In the town, the population was spread out, with 28.0% under the age of 18, 6.3% from 18 to 24, 27.9% from 25 to 44, 23.6% from 45 to 64, and 14.2% who were 65 years of age or older. The median age was 37 years. For every 100 females, there were 101.0 males. For every 100 females age 18 and over, there were 96.4 males.

The median income for a household in the town was $32,150, and the median income for a family was $36,250. Males had a median income of $28,421 versus $20,625 for females.

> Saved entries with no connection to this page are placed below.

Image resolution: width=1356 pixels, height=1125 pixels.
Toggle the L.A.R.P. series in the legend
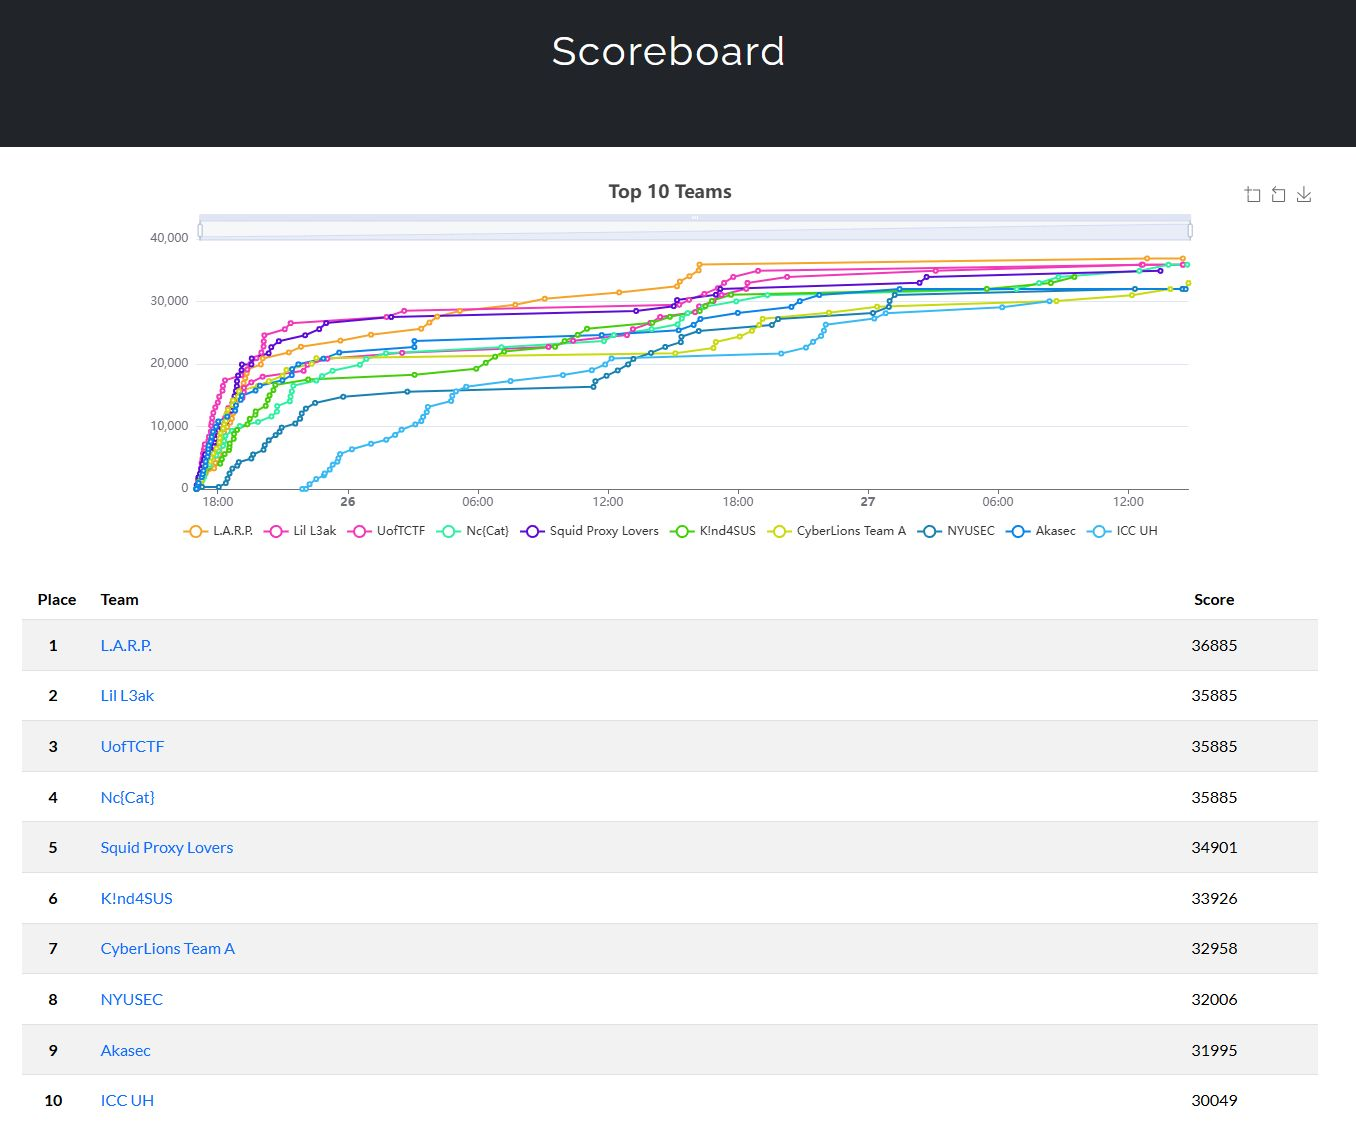click(230, 531)
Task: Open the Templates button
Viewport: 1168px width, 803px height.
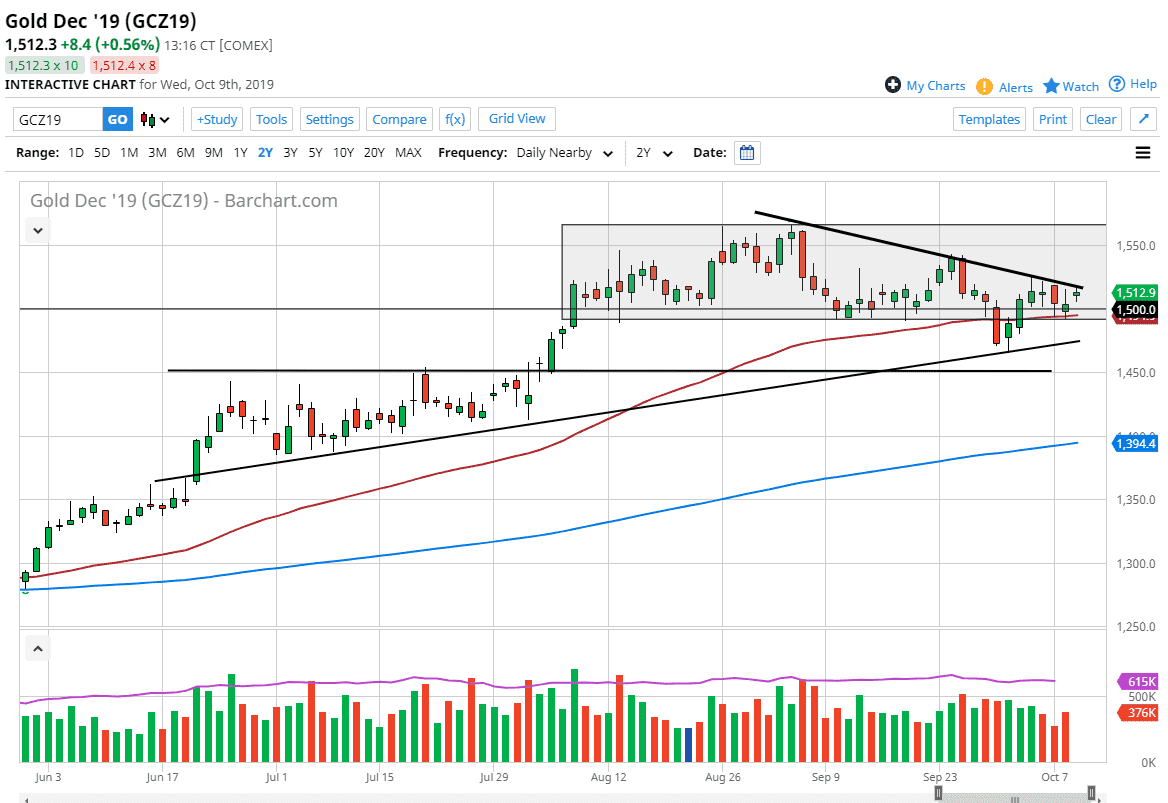Action: tap(989, 120)
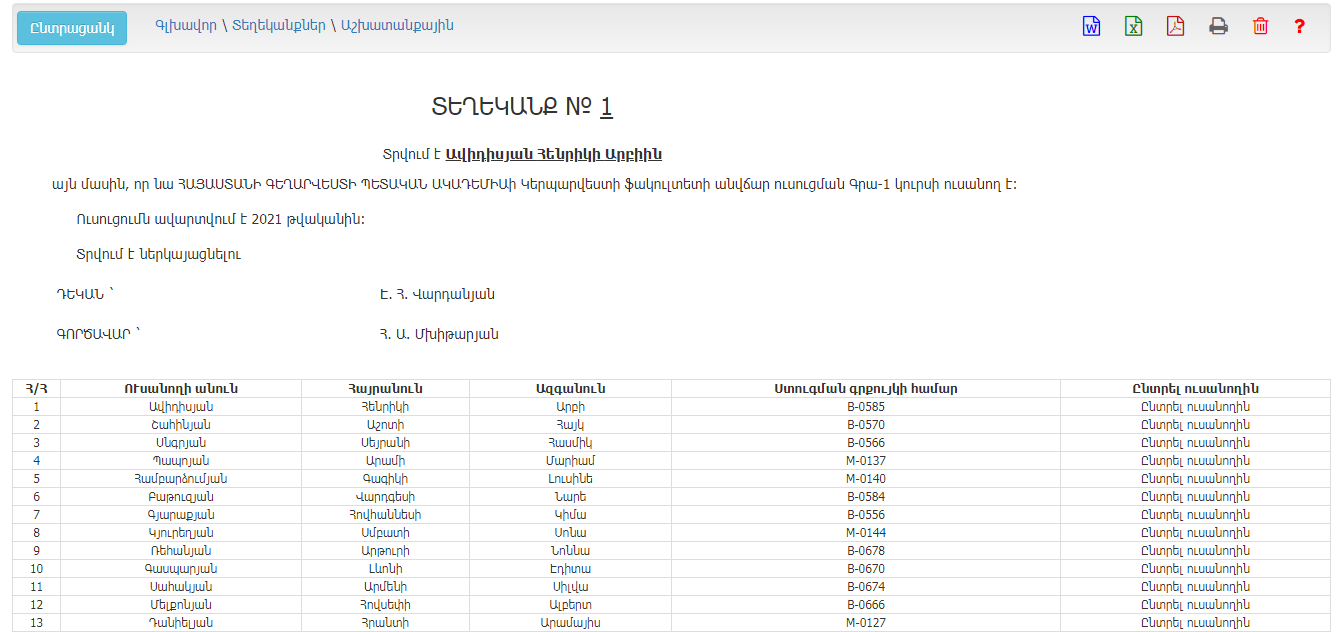
Task: Click the Ազգանուն column header
Action: pyautogui.click(x=570, y=389)

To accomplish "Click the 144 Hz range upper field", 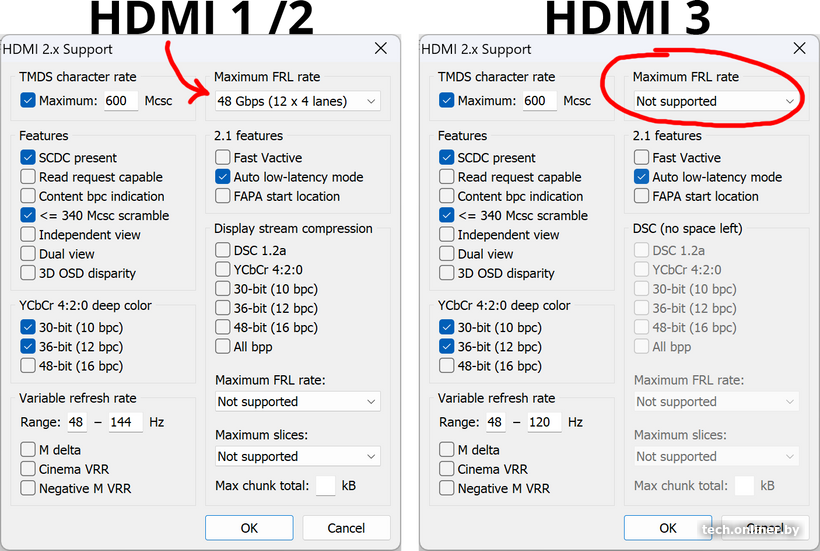I will click(x=125, y=422).
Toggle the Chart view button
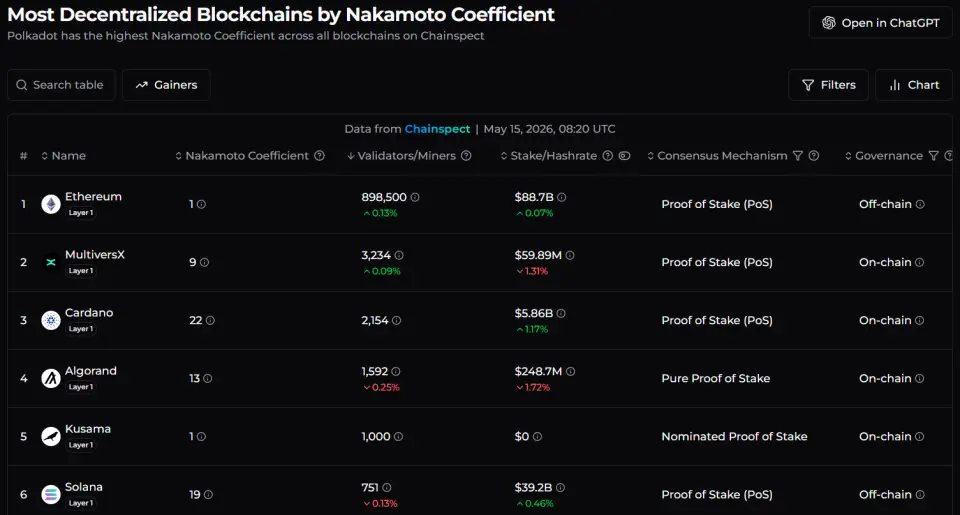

The per capita income for the town was $15,008. About 12.9% of families and 17.5% of the population were below the poverty line, including 27.6% of those under age 18 and 5.9% of those age 65 or over.

Historical population
| Census | Pop. | Note | %± |
| 1820 | 1,377 |  | — |
| 1830 | 2,399 |  | 74.2% |
| 1840 | 2,455 |  | 2.3% |
| 1850 | 2,786 |  | 13.5% |
| 1860 | 2,790 |  | 0.1% |
| 1870 | 2,479 |  | −11.1% |
| 1880 | 2,349 |  | −5.2% |
| 1890 | 2,170 |  | −7.6% |
| 1900 | 2,197 |  | 1.2% |
| 1910 | 1,834 |  | −16.5% |
| 1920 | 1,663 |  | −9.3% |
| 1930 | 1,421 |  | −14.6% |
| 1940 | 1,364 |  | −4.0% |
| 1950 | 1,353 |  | −0.8% |
| 1960 | 1,448 |  | 7.0% |
| 1970 | 1,523 |  | 5.2% |
| 1980 | 1,657 |  | 8.8% |
| 1990 | 1,894 |  | 14.3% |
| 2000 | 2,064 |  | 9.0% |
| 2010 | 2,085 |  | 1.0% |
| 2020 | 1,985 |  | −4.8% |
| 2021 (est.) | 1,968 | Decrease | −0.9% |
U.S. Decennial Census

==Communities and locations in the Town of Prattsburgh==
- Beans Station - A location at the south town line on NY-53.

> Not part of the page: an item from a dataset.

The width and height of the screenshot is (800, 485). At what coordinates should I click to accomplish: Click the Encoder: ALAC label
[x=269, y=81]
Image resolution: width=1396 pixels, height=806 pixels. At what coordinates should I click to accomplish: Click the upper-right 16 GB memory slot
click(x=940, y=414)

- Daball Corners - A location north of Prattsburgh hamlet on County Road 122.
- Ingleside - A hamlet in the northwest part of the town on NY-53.

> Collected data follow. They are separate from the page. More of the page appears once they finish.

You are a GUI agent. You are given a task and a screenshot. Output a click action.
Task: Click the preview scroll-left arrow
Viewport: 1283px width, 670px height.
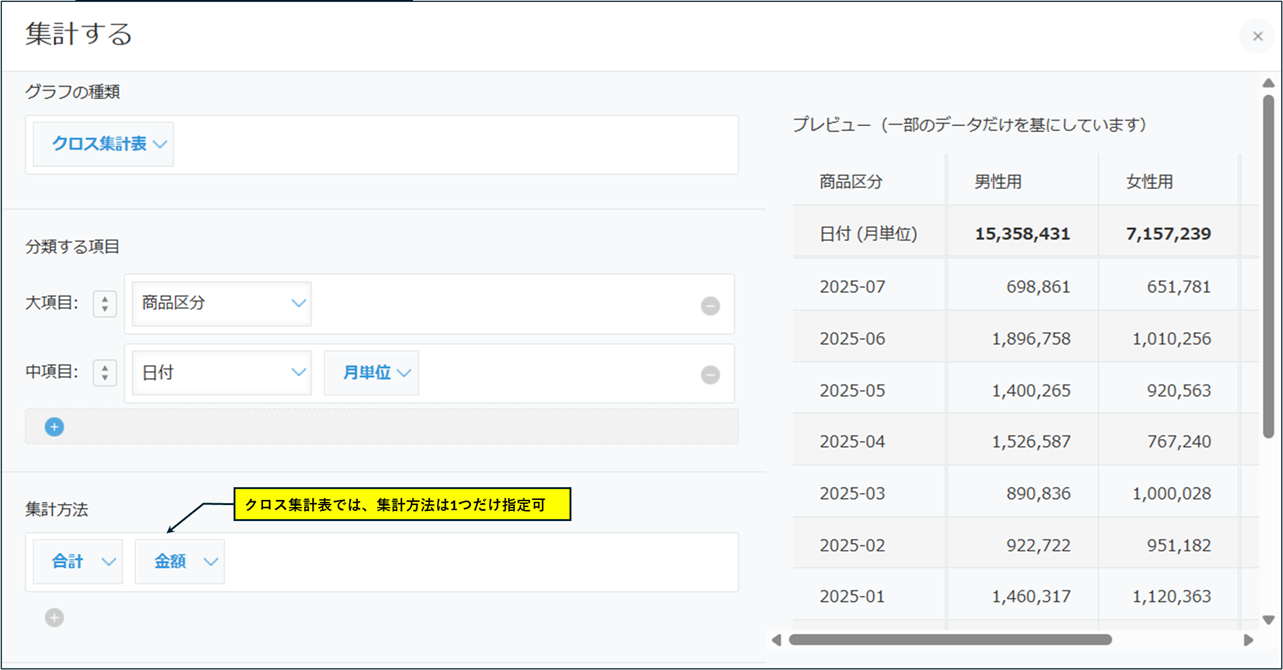776,639
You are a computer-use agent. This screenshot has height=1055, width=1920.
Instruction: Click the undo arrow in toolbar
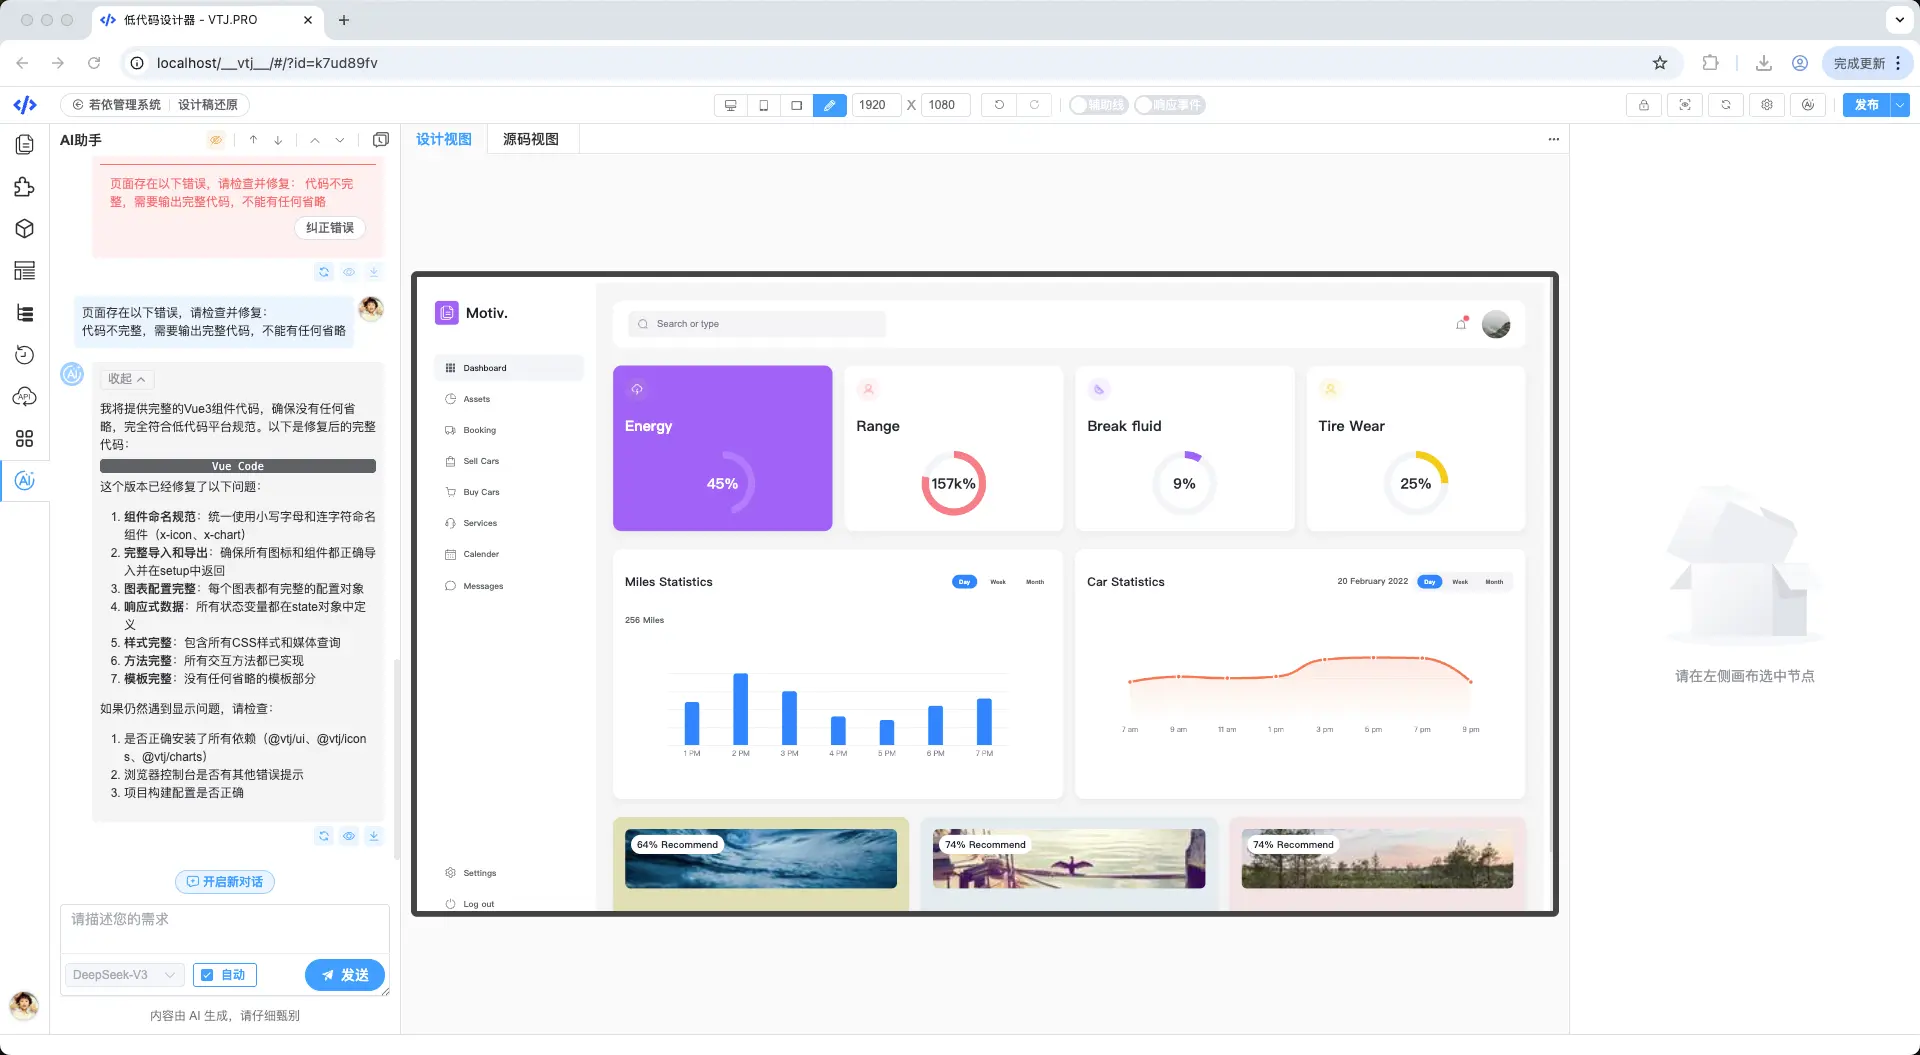999,105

- Prattsburgh - The hamlet of Prattsburgh is in the east-central part of the town on NY-53. Prattsburgh was incorporated as a village in 1848, but subsequently abandoned its village status in 1972. Its population was 656 in 2010.

==Famous people from Prattsburgh==
- Robert B. Van Valkenburgh, former US congressman and army officer
- Narcissa Whitman (1808-1847), missionary in the American West. Together with Eliza Spalding became the 1st women to cross the continental divide.